Task brief: Print the lines that run from the line with "Click the trash" to the line with "The width and height of the screenshot is (1293, 765).", keeping both end lines, exactly as they appear in the entries below, and nothing else.

■ ■ ■ ■ ■

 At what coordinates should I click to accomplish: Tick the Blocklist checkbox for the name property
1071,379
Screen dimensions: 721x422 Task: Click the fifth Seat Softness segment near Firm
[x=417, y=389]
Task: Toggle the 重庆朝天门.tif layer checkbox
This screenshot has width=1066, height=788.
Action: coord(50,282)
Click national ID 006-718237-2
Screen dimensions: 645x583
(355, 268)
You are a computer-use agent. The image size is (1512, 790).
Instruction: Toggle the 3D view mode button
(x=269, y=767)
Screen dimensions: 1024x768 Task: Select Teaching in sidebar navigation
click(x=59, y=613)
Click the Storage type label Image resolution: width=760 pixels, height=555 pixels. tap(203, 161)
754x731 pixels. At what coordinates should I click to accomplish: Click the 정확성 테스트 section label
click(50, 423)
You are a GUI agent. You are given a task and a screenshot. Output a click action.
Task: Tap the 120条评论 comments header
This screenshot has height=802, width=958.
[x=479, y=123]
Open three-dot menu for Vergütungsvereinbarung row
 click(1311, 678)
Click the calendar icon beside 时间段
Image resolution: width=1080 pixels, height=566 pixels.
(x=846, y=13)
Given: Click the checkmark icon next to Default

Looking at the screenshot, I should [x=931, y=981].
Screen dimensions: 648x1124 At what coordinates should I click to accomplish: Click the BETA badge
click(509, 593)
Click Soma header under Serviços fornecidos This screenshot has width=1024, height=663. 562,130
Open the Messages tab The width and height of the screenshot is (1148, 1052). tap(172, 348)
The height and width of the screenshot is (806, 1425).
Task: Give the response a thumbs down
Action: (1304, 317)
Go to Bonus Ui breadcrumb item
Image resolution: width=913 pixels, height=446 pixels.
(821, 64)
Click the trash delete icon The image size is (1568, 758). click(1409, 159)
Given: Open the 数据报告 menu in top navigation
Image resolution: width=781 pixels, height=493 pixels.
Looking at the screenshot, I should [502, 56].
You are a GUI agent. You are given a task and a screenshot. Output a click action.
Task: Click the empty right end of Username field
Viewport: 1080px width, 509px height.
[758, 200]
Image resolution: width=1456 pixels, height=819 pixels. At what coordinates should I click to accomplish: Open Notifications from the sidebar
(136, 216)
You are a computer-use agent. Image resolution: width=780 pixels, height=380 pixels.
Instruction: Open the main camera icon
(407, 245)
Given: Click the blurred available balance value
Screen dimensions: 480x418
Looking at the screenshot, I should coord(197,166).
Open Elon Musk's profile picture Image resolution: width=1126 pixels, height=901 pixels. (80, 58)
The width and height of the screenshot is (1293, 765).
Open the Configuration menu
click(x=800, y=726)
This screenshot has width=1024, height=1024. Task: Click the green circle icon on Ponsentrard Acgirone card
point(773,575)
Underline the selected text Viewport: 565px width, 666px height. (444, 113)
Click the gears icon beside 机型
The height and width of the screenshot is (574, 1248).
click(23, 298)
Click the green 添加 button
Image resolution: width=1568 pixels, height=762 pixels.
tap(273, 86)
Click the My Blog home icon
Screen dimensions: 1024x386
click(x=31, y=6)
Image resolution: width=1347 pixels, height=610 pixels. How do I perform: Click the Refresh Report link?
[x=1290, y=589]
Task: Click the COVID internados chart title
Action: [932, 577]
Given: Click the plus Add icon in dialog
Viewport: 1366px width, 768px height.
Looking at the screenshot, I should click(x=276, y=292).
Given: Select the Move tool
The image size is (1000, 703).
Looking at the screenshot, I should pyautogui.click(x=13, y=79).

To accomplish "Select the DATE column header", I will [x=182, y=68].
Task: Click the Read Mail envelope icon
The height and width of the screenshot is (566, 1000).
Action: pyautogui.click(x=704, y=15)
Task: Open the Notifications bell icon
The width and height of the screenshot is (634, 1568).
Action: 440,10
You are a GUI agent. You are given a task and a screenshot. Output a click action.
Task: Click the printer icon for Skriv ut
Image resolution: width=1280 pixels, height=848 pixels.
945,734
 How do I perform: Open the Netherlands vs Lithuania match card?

■ ■ ■ ■ ■

Solution:
Click the trash delete icon The image size is (1568, 758). click(1409, 159)
Given: Open the 数据报告 menu in top navigation
Image resolution: width=781 pixels, height=493 pixels.
Looking at the screenshot, I should [502, 56].
You are a GUI agent. You are given a task and a screenshot. Output a click action.
Task: Click the empty right end of Username field
Viewport: 1080px width, 509px height.
[758, 200]
Image resolution: width=1456 pixels, height=819 pixels. At what coordinates should I click to accomplish: Open Notifications from the sidebar
(136, 216)
You are a computer-use agent. Image resolution: width=780 pixels, height=380 pixels.
Instruction: Open the main camera icon
(407, 245)
Given: Click the blurred available balance value
Screen dimensions: 480x418
Looking at the screenshot, I should coord(197,166).
Open Elon Musk's profile picture Image resolution: width=1126 pixels, height=901 pixels. (80, 58)
The width and height of the screenshot is (1293, 765).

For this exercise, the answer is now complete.